5 pulses, 5.5 pulses, 5.75 pulses.

Updated with 6 pulses.

Therefore, for pulses other than 6 pulses, the print head 8 is driven at 5 pulse intervals with the fractions subtracted, and the fractions are accumulated and l
When the pulse is exceeded, the print head 8 is energized at six pulse intervals. As a result, as shown in Fig. 6, when printing 80 characters of the character A within the finch width, 5,
Printing is performed with the head energization pulse interval ap changing such as 5, 5, 6 degrees, 5.5, 5.6 degrees, and so on. If you look at Figure 6, you can see that there are parts where the dot spacing is 5 pulses and parts where it is 6 pulses, but the pulse interval increases by only 1 pulse every time there are multiple dots, and the image of the character is different from the one in Figure 4. It is not unnatural when compared to power and the elite in Figure 5.

As described above, even if a fraction below the decimal point occurs in the head energization pulse interval, the fraction can be accumulated to print a plurality of dots, and then printing can be performed at the head energization pulse interval with one pulse added.

Note that the print head 8 may be of a wire dot head or a thermal head.

Effects of the Invention Since the present invention is configured as described above, the print head is driven at predetermined head energizing pulse intervals in the process of moving the carrier holding the print head, and thereby printing is performed, but the head energizing pulse If a fraction after the decimal point occurs in the interval, the print head can be driven with the pulse interval of the integer part from which the fraction is subtracted, or the pulse interval of the integer part by adding one pulse to the sum of the fractions. This has the effect that printing formats can be made more diverse, and formatting operations can also be extremely simplified.

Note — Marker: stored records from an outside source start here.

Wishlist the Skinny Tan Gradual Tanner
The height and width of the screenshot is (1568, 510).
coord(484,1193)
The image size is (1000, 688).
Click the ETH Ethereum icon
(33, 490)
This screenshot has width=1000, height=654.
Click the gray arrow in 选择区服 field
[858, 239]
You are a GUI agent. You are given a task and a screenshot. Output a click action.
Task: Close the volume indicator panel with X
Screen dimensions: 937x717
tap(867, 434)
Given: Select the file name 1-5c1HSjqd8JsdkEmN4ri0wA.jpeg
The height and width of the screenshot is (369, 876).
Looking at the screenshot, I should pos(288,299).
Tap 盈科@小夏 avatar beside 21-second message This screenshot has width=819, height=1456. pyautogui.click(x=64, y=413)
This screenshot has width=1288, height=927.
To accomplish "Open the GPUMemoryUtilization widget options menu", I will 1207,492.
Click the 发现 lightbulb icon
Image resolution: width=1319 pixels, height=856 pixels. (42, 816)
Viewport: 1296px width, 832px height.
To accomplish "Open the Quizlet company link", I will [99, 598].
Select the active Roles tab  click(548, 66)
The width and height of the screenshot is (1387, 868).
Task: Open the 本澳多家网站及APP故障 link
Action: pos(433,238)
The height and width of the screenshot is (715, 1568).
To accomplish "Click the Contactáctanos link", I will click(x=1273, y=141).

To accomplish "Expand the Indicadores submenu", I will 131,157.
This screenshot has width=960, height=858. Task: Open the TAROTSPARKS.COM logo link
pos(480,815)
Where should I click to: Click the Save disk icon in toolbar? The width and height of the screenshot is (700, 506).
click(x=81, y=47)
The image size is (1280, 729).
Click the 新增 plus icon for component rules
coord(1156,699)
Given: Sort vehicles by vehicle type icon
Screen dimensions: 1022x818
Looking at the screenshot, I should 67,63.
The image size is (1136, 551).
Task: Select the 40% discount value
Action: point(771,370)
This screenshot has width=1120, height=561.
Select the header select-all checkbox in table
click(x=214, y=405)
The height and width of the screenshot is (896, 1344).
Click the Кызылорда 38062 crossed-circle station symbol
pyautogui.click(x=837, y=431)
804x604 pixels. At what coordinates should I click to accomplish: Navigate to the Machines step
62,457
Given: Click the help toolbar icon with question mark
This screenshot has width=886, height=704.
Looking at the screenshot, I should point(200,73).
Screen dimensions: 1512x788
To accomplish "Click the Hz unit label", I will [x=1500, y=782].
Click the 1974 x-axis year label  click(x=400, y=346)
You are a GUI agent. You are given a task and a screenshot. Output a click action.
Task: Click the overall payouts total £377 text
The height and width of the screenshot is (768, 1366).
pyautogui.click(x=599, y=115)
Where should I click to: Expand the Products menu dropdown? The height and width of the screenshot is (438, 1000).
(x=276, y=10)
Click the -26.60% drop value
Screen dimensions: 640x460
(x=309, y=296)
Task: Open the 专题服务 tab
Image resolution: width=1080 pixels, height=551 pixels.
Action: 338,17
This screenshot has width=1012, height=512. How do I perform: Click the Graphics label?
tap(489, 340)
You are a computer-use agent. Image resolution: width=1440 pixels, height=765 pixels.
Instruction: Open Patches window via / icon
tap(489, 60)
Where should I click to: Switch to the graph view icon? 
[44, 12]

[Brief explanation of the drawing]

The drawings show one embodiment of the present invention. Fig. 1 is a block diagram showing an electronic circuit, Fig. 2 is a flowchart for setting character width in a normal format, and Fig. 3 is a flowchart for setting the character width in a normal format. A flowchart for setting the character width when a fraction occurs, Fig. 4 is an explanatory diagram showing the printing state in the case of pie force, Fig. 5 is an explanatory diagram showing the printing state in the case of elite,
FIG. 6 is an explanatory diagram showing a printing state when a fraction occurs in the head energization pulse interval. 8...Print head = 13-J), 11th δ E'llll atmosphere head

Claims (1)

[Claims] In a dot printer that prints characters, etc. in a dot matrix by driving the print head at a predetermined head energization pulse interval in the process of moving a carrier holding the print head, a decimal point is added to the specified head energization pulse interval. When the following fractions exist, the fractions are accumulated each time printing is performed, and when the cumulative value is less than 1 pulse, the print head is driven at the pulse interval of the integer part by subtracting the fraction, so that the cumulative value of the fractions below the decimal point is 1 When the pulse is reached, one pulse is added to the head energization pulse interval, and the number after the decimal point is subtracted from the head energization pulse interval, which is the sum of one pulse. A method for setting the character width of a printing machine, characterized by repeating the character width.